Previous studies have reported that sEMG shows the degree of spasticity and ability to coordinate and control extremity muscles in stroke patients (Kuriki et al., 2010), and that the decline of spasticity of the paretic side can be confirmed with a reduction of muscle activation (Albani et al., 2010). In the current study, the activity of the paretic side external IC muscle was decreased by 48.5% in the NP group and by 21.0% in the SP group, but increased by 64.6% in the HP group, and there was a significant difference between the groups. These results suggest that respiratory muscle training in a neutral posture improves the ability to control the trunk muscle by controlling the muscle spasticity of the paretic side, but that a habitual posture does not effectively train respiratory muscles through the same mechanism. Furthermore, the activity of the external IC muscle in the nonparetic side was significantly reduced by 28% in the NP group and increased by 46% in the HP group. These results show that applying appropriate training of the respiratory muscles for 6 weeks in the NP group improved the efficiency of the respiratory muscles. Furthermore, the results in the HP group show that focusing the training on the non-paretic side muscle hinders efficient training of the respiratory muscles.
Previous studies have reported that a continuous increase in SCM muscle activation causes a defect in the respiratory mechanism (Costa et al., 1994; de Andrade et al., 2005). In the current study, the NP group showed a symmetrical reduction of SCM activity of 23% in the paretic and non-paretic sides.

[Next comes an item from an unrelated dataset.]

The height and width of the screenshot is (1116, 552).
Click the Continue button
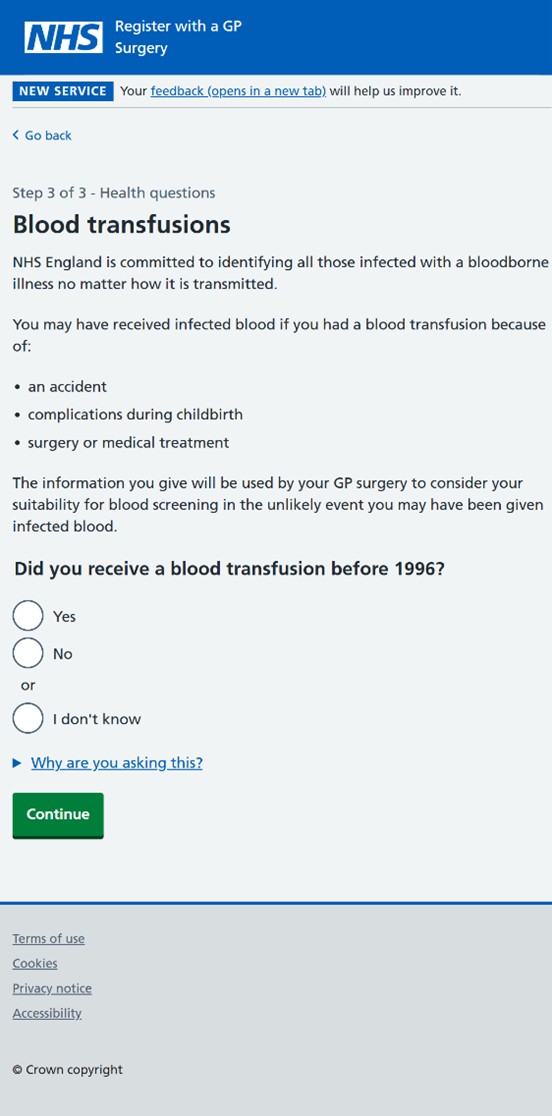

In contrast, the HP group showed a 23% reduction in the paretic side with a 122% increase in the nonparetic side, while the SP group showed a 23% increase in the paretic side with a 30% reduction in the non-paretic side, constituting asymmetrical SCM muscle activation. These results are attributable to the fact that the side bending posture and habitual posture altered the length of respiratory muscles by inducing asymmetrical lateral flexion of the cervical spine by extending the upper cervical spine, including the atlantooccipital joint, and flexing the lower cervical spine (Lee et al., 2010). Such changes in muscle length are speculated to have affected chest wall movement.
Limitations of this study included its relatively small sample size and the inherent difficulty in assessing respiratory muscle activation among the various clinical symptoms of subjects. Therefore, a standard scale that can efficiently measure respiratory muscle activity in stroke patients is necessary; notably, this requires further studies with larger numbers of subjects.
Ⅴ Conclusions
The findings of the current study demonstrated that applying respiratory muscle training in a neutral posture leads to the most efficient training, with symmetrical contraction of respiratory muscles in the paretic and non-paretic sides. Conversely, the side bending posture and habitual posture lower the effects of respiratory muscle training by inducing asymmetrical contraction of respiratory muscles and causing overactivation of respiratory accessory muscles.